Charakteristisch für das Modell G sind riesige, weit abstehende Radnabenabdeckungen aus Bronze. Diese ergaben sich, weil die Lenkungskonstruktion aus Platzgründen von außen angebrachte Kugellager erforderten.

Wie damals üblich, gab es keine getrennten Naben mit Flansch, sondern die Räder mit je 14 Holzspeichen („Artillerierad“) liefen direkt auf den Achslagern. Es wurden Luftreifen der Dimension 36 × 4,5 verwendet. Zum Reifenwechsel mussten der Radkranz von den Speichen gelöst und der neue Reifen vor Ort aufgezogen werden; eine mühselige Arbeit, die vor Ort durch das Mitführen von Ersatz-Felgenkränzen mit bereits aufgezogenen Reifen etwas erleichtert werden konnte. Das Fahrzeug hatte zwei Betriebsbremsen. Eine wurde mittels eines außen liegenden Handhebels betätigt und wirkte auf das Getriebe. Die andere wurde mit einem Pedal betätigt und wirkte auf das Differential.

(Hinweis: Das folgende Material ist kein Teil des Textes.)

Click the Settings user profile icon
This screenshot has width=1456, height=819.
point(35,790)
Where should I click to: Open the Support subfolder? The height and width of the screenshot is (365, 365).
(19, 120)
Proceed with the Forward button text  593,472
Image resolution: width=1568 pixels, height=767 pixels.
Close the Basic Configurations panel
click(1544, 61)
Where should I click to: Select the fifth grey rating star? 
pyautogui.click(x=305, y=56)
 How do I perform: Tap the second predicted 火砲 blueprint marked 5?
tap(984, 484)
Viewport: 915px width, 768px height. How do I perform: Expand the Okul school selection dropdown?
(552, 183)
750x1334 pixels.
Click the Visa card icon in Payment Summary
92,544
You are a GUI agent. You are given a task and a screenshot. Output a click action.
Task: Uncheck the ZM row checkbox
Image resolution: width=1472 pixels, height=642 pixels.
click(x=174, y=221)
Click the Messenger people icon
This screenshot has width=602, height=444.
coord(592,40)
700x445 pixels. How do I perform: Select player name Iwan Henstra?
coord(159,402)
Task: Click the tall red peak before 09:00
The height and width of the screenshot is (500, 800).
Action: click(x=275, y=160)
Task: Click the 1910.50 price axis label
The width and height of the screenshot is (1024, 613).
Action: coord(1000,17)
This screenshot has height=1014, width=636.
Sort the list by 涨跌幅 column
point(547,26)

Der wassergekühlte Viertaktmotor war eine Konstruktion aus zwei gegenüberliegend angeordneten Einzelzylindern vom Modell F (12 H.P.) mit einem gemeinsamen Block und einer gemeinsamen Kurbelwelle. Bohrung und Hub jedes Zylinders betrugen 152,4 × 165,1 mm (6 × 6½ Zoll), was einem Hubraum pro Zylinder von 3015 cm³ (184 c.i.) entspricht und für das zweizylindrige Modell G 6030 cm³ (368 c.i.) ergibt. Die Leistung betrug 24 H.P. nach damaliger Norm. Die Zylinderköpfe ließen sich nicht abnehmen; Zylinderkopf und Zylinder waren aus einem Guss. Jeder Zylinder hatte seinen eigenen Vergaser des Herstellers Longuemar. Die Zündverstellung wurde manuell vorgenommen. Der mit dem Modell F eingeführte Wasserkühler an der Fahrzeugfront wurde in vergrößerter Form übernommen. Der dahinter liegende Stauraum erweckte den Anschein einer Motorhaube und enthielt auch die Batterie für die Zündung. Es gab zwei Wassertanks mit je ca. 4 Gallonen (ca. 18 Liter) unter dem Vordersitz. Das Fahrzeug hatte zwei miteinander verbundene Benzintanks; der eine war vorn im Stauraum untergebracht, der andere zuhinterst im Heck.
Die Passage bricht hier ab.